Will the recent positive trend continue leading up to its next earnings release, or is Chipotle due for a pullback? Before we dive into how investors and analysts have reacted as of late, let's take a quick look at its most recent earnings report in order to get a better handle on the important catalysts.
Chipotle Q1 Earnings & Revenues Top Estimates, Rise Y/Y
Chipotle reported first-quarter 2023 results, with earnings and revenues beating the Zacks Consensus Estimate. The top and the bottom line increased on a year-over-year basis.
Q1 Earnings & Revenue Discussion
In the quarter under review, Chipotle reported adjusted earnings per share (EPS) of $10.50, beating the Zacks Consensus Estimate of $8.89. The bottom line increased 84.2% from the $5.70 reported in the year-ago quarter.
Quarterly revenues of $2,368.6 million beat the consensus mark of $2,337 million. The top line increased 17.2% on a year-over-year basis. The upside can primarily be attributed to strong comparable restaurant sales growth and new restaurant openings. In the quarter under review, Chipotle opened 41 new restaurants.
Digital sales contributed 39.3% to total food and beverage revenues. During the first quarter, comparable restaurant sales increased 10.9% year over year, following growth of 5.6% (in fourth-quarter 2022), 7.6% (in third-quarter 2022), 10.1% (in second-quarter 2022) and 9% (in first-quarter 2022).
Costs, Operating Highlights & Net Income
During first-quarter 2023, food, beverage and packaging costs, as a percentage of revenues, came in at 29.2%, down 180 basis points (bps) year over year. The cost improvement was backed by menu price increases and lower avocado prices. This was partially offset by higher costs in dairy, tortillas, salsa, beans and rice.
During the reported quarter, the restaurant-level operating margin came in at 25.6%, up from 20.7% reported in the year-ago quarter. The uptick was primarily backed by sales leverage benefits, lower avocado prices and lower delivery fees. However, this was partially offset by wage inflation and higher food costs.
Adjusted net income in the reported quarter amounted to $291.6 million compared with $161.4 reported million in the prior-year quarter.
Balance Sheet
As of Mar 31, 2023, the company reported cash and cash equivalent of $409.7 million compared with $384 million as of Dec 31, 2022.
Inventory totaled $34.6 million as of Mar 31, 2023, compared with $35.7 million as of Dec 31, 2022. Goodwill (as a percentage of total assets) came in at 0.3% at the end of the first quarter of 2023.
During the first quarter, the company repurchased $131.6 million worth of stock at an average price of $1,552.9. As of Mar 31, the company had approximately $282.3 million available for the buyback program.
2023 Outlook
For second-quarter and full-year 2023, the company expects comps growth in the mid to high-single digit range.

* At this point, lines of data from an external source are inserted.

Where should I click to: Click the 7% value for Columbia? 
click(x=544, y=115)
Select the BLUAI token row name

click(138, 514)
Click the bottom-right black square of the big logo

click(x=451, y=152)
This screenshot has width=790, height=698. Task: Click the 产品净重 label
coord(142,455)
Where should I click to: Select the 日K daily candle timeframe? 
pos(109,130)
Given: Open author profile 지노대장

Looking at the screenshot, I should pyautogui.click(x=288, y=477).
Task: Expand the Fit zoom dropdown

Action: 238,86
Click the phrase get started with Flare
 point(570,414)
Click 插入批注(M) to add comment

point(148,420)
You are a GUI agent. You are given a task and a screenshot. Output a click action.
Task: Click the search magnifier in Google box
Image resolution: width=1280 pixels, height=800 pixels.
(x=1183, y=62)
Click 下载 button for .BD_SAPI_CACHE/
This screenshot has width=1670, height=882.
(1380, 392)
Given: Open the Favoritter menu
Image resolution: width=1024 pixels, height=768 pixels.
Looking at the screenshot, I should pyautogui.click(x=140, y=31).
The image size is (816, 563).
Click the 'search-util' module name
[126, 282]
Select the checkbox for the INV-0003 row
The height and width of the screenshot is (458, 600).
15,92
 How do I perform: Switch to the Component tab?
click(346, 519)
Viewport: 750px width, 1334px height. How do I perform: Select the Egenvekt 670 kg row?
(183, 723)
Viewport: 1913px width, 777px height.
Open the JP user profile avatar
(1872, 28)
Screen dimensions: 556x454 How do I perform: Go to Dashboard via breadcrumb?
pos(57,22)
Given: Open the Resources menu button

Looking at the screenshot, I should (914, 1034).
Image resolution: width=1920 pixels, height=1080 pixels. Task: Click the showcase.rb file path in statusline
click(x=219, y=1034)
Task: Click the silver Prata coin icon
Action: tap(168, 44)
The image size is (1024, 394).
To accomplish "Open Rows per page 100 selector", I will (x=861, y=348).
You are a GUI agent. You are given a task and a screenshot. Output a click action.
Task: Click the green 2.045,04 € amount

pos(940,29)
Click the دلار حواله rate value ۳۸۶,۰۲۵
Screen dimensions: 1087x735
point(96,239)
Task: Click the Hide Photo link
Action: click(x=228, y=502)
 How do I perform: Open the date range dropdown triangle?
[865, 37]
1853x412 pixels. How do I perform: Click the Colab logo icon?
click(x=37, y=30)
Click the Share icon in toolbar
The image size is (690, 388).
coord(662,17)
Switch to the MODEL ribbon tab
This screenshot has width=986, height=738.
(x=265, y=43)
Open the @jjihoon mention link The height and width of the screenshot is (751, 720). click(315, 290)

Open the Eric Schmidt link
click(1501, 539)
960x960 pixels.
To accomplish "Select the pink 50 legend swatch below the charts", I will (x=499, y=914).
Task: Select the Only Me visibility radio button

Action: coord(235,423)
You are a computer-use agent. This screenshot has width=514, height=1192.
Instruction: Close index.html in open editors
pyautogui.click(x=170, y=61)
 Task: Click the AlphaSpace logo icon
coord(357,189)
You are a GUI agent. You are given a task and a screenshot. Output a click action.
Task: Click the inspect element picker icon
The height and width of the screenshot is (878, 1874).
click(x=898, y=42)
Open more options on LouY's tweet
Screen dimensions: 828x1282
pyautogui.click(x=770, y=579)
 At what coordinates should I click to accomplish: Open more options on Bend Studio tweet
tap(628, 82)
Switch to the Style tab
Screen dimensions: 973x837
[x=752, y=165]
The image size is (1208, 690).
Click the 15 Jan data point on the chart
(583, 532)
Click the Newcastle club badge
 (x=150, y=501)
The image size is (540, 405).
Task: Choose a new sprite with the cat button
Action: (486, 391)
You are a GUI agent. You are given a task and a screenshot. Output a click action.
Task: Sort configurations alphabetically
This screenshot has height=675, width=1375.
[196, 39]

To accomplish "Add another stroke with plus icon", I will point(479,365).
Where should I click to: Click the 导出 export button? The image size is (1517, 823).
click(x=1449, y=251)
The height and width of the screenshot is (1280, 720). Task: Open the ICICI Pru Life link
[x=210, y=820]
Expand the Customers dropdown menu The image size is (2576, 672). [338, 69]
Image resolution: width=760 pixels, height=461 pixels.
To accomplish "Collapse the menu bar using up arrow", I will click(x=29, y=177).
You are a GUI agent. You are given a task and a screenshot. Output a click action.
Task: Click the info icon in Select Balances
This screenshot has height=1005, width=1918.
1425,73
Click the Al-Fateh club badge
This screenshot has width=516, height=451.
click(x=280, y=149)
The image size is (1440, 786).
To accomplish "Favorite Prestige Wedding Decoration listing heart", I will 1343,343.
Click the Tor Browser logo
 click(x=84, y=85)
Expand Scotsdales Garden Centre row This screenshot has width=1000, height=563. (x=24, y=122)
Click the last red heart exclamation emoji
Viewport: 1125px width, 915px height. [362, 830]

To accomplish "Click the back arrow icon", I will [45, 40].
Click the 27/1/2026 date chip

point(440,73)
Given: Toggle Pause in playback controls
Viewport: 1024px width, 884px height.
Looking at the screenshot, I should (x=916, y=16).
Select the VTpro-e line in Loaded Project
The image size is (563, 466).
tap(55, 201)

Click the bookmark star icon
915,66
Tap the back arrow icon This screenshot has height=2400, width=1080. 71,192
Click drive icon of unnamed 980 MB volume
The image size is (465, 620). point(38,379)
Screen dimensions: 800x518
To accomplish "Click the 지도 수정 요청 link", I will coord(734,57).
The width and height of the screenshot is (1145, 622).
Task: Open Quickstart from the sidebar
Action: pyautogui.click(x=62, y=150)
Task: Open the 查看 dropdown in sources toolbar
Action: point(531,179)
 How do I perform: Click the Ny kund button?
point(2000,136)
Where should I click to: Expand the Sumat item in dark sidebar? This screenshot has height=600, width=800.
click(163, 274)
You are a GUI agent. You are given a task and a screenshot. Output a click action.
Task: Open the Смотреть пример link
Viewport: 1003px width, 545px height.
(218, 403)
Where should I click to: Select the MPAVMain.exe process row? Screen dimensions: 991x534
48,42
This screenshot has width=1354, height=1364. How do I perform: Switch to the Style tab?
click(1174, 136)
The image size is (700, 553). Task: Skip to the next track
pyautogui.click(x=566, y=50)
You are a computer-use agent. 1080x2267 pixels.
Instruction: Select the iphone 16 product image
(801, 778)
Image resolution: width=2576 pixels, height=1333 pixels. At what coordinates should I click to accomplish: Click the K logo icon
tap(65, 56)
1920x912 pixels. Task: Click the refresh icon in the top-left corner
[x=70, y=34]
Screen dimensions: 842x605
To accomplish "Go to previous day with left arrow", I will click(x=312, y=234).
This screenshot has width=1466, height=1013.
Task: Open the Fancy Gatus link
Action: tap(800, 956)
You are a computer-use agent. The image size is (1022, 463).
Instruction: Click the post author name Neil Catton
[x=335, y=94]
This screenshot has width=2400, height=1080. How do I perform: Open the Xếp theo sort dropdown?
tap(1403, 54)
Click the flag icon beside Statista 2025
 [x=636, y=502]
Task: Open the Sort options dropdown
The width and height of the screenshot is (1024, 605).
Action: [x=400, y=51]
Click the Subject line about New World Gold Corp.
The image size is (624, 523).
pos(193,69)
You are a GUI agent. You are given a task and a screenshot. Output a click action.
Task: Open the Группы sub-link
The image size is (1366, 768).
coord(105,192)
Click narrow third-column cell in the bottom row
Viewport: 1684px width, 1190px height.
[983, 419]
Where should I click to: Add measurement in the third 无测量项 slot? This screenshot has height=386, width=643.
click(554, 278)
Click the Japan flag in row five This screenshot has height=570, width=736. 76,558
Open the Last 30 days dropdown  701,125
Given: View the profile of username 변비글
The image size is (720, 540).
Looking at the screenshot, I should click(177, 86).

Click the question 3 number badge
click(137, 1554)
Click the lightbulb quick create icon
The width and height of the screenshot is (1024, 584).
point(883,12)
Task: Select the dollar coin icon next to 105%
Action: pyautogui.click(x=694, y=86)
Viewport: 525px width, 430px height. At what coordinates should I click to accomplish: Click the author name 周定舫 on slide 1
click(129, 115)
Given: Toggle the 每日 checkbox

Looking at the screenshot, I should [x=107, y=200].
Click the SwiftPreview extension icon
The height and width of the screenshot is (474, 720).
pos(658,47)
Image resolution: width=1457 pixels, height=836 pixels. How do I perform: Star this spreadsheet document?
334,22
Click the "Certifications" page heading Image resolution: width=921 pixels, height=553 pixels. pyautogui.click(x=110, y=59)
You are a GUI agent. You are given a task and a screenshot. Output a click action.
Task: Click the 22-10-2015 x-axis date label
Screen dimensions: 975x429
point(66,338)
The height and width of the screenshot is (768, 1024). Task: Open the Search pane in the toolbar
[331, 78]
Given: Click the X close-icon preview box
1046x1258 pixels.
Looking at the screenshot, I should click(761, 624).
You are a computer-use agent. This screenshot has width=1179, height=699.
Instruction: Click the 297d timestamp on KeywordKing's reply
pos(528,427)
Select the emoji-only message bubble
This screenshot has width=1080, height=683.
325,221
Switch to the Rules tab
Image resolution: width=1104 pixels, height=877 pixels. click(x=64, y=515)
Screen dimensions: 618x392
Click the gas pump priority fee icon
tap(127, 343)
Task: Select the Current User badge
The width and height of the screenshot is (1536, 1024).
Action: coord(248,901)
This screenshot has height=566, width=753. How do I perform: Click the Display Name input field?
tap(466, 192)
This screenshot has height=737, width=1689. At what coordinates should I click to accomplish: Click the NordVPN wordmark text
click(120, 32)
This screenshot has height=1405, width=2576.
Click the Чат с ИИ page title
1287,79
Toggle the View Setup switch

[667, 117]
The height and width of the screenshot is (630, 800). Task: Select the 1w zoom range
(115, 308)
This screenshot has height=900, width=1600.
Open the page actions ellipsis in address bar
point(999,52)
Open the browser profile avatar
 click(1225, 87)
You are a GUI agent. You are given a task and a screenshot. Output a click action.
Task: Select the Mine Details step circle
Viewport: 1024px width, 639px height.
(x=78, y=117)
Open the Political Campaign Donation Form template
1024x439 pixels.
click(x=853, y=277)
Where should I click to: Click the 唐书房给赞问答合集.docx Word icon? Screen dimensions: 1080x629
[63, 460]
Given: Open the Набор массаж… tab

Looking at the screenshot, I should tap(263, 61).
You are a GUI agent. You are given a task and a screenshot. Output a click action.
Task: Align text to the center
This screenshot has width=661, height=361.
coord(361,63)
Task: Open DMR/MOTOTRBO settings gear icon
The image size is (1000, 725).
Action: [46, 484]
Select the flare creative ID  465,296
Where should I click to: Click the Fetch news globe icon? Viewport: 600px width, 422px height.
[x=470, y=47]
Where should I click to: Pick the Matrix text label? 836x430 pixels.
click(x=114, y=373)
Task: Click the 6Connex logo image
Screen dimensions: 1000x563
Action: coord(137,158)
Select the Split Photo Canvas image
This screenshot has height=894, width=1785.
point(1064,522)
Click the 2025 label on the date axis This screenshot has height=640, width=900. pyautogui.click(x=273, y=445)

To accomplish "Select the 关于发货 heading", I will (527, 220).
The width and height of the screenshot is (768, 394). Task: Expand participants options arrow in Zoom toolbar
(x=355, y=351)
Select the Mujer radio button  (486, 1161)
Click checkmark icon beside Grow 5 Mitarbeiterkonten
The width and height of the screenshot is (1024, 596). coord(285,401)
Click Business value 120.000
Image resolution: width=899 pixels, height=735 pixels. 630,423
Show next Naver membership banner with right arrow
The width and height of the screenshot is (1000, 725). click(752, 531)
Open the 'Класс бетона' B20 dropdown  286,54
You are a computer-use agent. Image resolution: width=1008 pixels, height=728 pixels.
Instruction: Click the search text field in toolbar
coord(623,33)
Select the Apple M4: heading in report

The company expects to open 255 to 285 new restaurants in 2023. It expects a 2023 tax rate in the range of 25-27%.
How Have Estimates Been Moving Since Then?
In the past month, investors have witnessed an upward trend in estimates revision.
The consensus estimate has shifted 6.54% due to these changes.
VGM Scores
At this time, Chipotle has a great Growth Score of A, though it is lagging a lot on the Momentum Score front with an F. Following the exact same course, the stock was allocated a grade of F on the value side, putting it in the lowest quintile for this investment strategy.
Overall, the stock has an aggregate VGM Score of D. If you aren't focused on one strategy, this score is the one you should be interested in.
Outlook
Estimates have been trending upward for the stock, and the magnitude of these revisions looks promising. It comes with little surprise Chipotle has a Zacks Rank #1 (Strong Buy). We expect an above average return from the stock in the next few months.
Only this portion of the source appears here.